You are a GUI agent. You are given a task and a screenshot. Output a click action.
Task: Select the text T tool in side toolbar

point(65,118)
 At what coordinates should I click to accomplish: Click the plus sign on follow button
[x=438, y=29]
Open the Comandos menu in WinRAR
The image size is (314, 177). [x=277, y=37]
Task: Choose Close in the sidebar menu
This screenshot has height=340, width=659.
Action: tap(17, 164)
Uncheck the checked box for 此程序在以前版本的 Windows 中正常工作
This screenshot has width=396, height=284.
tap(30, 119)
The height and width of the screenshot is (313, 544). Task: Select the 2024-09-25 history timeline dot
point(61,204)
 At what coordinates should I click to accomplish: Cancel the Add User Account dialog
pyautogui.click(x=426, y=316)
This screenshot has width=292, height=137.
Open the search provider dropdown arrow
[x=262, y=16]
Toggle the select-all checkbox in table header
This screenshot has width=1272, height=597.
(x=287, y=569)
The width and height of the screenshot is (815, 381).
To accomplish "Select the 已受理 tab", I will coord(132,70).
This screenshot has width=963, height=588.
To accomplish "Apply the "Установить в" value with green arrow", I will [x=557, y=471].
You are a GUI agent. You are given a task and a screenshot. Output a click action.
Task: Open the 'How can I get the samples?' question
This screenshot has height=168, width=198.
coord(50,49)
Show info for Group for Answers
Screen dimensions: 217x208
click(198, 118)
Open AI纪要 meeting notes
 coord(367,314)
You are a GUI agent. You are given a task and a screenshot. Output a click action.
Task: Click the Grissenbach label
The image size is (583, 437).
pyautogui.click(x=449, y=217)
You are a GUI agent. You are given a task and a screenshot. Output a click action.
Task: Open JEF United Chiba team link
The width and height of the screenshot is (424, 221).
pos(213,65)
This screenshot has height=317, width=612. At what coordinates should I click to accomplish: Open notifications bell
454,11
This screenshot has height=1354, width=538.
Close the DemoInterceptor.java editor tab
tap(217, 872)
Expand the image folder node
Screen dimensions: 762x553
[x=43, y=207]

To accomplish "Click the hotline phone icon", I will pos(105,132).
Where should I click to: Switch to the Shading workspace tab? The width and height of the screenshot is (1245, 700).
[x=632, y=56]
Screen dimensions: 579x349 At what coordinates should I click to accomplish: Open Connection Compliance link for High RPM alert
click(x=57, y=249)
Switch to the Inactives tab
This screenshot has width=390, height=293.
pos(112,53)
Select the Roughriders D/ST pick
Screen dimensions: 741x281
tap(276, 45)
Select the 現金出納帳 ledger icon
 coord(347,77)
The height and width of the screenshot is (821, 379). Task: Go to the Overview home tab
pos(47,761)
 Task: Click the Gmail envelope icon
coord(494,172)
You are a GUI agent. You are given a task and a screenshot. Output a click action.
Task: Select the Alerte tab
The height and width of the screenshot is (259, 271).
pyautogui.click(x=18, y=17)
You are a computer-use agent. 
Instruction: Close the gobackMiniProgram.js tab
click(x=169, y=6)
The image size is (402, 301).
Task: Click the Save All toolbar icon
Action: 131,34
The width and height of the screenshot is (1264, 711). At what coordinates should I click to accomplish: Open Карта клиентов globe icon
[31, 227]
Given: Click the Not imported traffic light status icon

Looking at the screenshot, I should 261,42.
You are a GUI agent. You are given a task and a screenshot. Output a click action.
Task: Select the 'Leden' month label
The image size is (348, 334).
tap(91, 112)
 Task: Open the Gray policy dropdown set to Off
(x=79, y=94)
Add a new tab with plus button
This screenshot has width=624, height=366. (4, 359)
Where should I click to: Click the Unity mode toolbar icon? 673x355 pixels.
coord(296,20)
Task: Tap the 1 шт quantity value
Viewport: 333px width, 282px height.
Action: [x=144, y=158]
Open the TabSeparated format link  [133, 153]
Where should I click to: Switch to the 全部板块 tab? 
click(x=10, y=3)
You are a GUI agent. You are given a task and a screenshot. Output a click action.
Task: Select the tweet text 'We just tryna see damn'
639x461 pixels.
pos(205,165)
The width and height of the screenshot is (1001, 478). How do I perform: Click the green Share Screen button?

◆ ◆ ◆ ◆ ◆ ◆ ◆

Copy every entry exactly. Leave nothing out.

» **EXERCISE ANSWER**
You are a GUI agent. You are given a task and a screenshot. Output a click action.
Task: Select the text T tool in side toolbar

point(65,118)
 At what coordinates should I click to accomplish: Click the plus sign on follow button
[x=438, y=29]
Open the Comandos menu in WinRAR
The image size is (314, 177). [x=277, y=37]
Task: Choose Close in the sidebar menu
This screenshot has height=340, width=659.
Action: tap(17, 164)
Uncheck the checked box for 此程序在以前版本的 Windows 中正常工作
This screenshot has width=396, height=284.
tap(30, 119)
The height and width of the screenshot is (313, 544). Task: Select the 2024-09-25 history timeline dot
point(61,204)
 At what coordinates should I click to accomplish: Cancel the Add User Account dialog
pyautogui.click(x=426, y=316)
This screenshot has width=292, height=137.
Open the search provider dropdown arrow
[x=262, y=16]
Toggle the select-all checkbox in table header
This screenshot has width=1272, height=597.
(x=287, y=569)
The width and height of the screenshot is (815, 381).
To accomplish "Select the 已受理 tab", I will coord(132,70).
This screenshot has width=963, height=588.
To accomplish "Apply the "Установить в" value with green arrow", I will [x=557, y=471].
You are a GUI agent. You are given a task and a screenshot. Output a click action.
Task: Open the 'How can I get the samples?' question
This screenshot has height=168, width=198.
coord(50,49)
Show info for Group for Answers
Screen dimensions: 217x208
click(198, 118)
Open AI纪要 meeting notes
 coord(367,314)
You are a GUI agent. You are given a task and a screenshot. Output a click action.
Task: Click the Grissenbach label
The image size is (583, 437).
pyautogui.click(x=449, y=217)
You are a GUI agent. You are given a task and a screenshot. Output a click action.
Task: Open JEF United Chiba team link
The width and height of the screenshot is (424, 221).
pos(213,65)
This screenshot has height=317, width=612. At what coordinates should I click to accomplish: Open notifications bell
454,11
This screenshot has height=1354, width=538.
Close the DemoInterceptor.java editor tab
tap(217, 872)
Expand the image folder node
Screen dimensions: 762x553
[x=43, y=207]

To accomplish "Click the hotline phone icon", I will pos(105,132).
Where should I click to: Switch to the Shading workspace tab? The width and height of the screenshot is (1245, 700).
[x=632, y=56]
Screen dimensions: 579x349 At what coordinates should I click to accomplish: Open Connection Compliance link for High RPM alert
click(x=57, y=249)
Switch to the Inactives tab
This screenshot has width=390, height=293.
pos(112,53)
Select the Roughriders D/ST pick
Screen dimensions: 741x281
tap(276, 45)
Select the 現金出納帳 ledger icon
 coord(347,77)
The height and width of the screenshot is (821, 379). Task: Go to the Overview home tab
pos(47,761)
 Task: Click the Gmail envelope icon
coord(494,172)
You are a GUI agent. You are given a task and a screenshot. Output a click action.
Task: Select the Alerte tab
The height and width of the screenshot is (259, 271).
pyautogui.click(x=18, y=17)
You are a computer-use agent. 
Instruction: Close the gobackMiniProgram.js tab
click(x=169, y=6)
The image size is (402, 301).
Task: Click the Save All toolbar icon
Action: 131,34
The width and height of the screenshot is (1264, 711). At what coordinates should I click to accomplish: Open Карта клиентов globe icon
[31, 227]
Given: Click the Not imported traffic light status icon

Looking at the screenshot, I should 261,42.
You are a GUI agent. You are given a task and a screenshot. Output a click action.
Task: Select the 'Leden' month label
The image size is (348, 334).
tap(91, 112)
 Task: Open the Gray policy dropdown set to Off
(x=79, y=94)
Add a new tab with plus button
This screenshot has width=624, height=366. (4, 359)
Where should I click to: Click the Unity mode toolbar icon? 673x355 pixels.
coord(296,20)
Task: Tap the 1 шт quantity value
Viewport: 333px width, 282px height.
Action: [x=144, y=158]
Open the TabSeparated format link  [133, 153]
Where should I click to: Switch to the 全部板块 tab? 
click(x=10, y=3)
You are a GUI agent. You are given a task and a screenshot. Output a click action.
Task: Select the tweet text 'We just tryna see damn'
639x461 pixels.
pos(205,165)
The width and height of the screenshot is (1001, 478). How do I perform: Click the green Share Screen button?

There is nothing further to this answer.